Away from sports, I will miss all the close friends from so many different walks of life: Linda and Gary Mark; Darcia and Mike Brundidge; Laura and Tony Pellikan; Laura and Tony Garza; Kristi and Jim Johnson; Barb and Jeff Grunewald; and so on and so on.
Not to mention our son, Ben, who will continue to represent the Nadels here. He'll give Roberta and I a major reason to visit as often as schedules allow.
I also will miss being able to walk to work, but I won't miss the traffic when I have to drive. Will miss Millennium Park, won't miss the politics of Chicago (and Cook County and Illinois). Will miss all the great restaurants, won't miss the overpriced burger joints popping up on practically every corner.
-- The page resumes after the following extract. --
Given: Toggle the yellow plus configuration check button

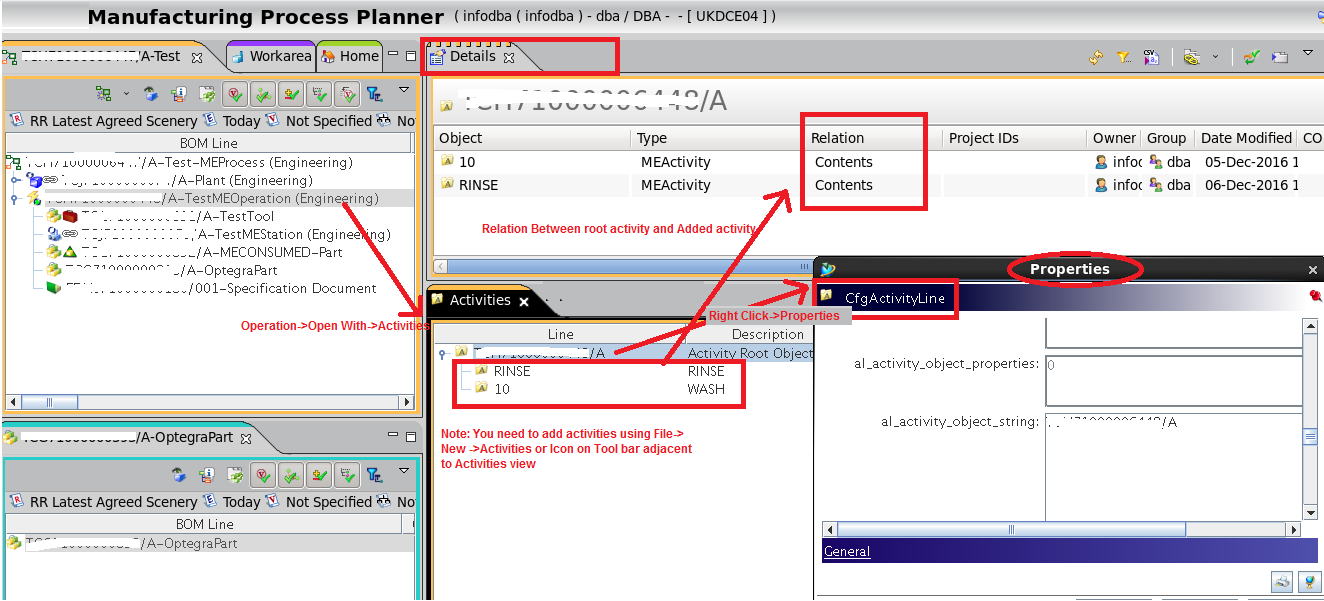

Will miss the farmer's market, won't miss trying to park the car in my crowded neighborhood. Will miss Bobtail ice cream, won't miss the sirens we hear, oh, every 10 minutes or so. Will miss taking long walks at the lakefront, won't miss the bumper-banging boneheads who "park by feel." Will miss taking advantage of the best downtown in all of the U.S.A., won't miss having to drive so darn far every time I want to play 18.
While my kids were born in Minneapolis, they were raised in Chicago. They spent their formative years in our little 3-bedroom, 1 1/2-bath house on Bell Ave. The backyard was so small that we gave up trying to have a real yard and just paved most of it to make a basketball court. There, Katie and Ben learned to become pretty darn good ballers, and the times I spent watching them play basketball in rec leagues, grade school and high school were among my favorite times as a parent. As I said, Ben is staying but Katie already has moved to Seattle. Still, if you ask her where she's from, she'll say Chicago. Both got great educations at public grade and high schools and both learned a lot about people in the melting pot that is the city.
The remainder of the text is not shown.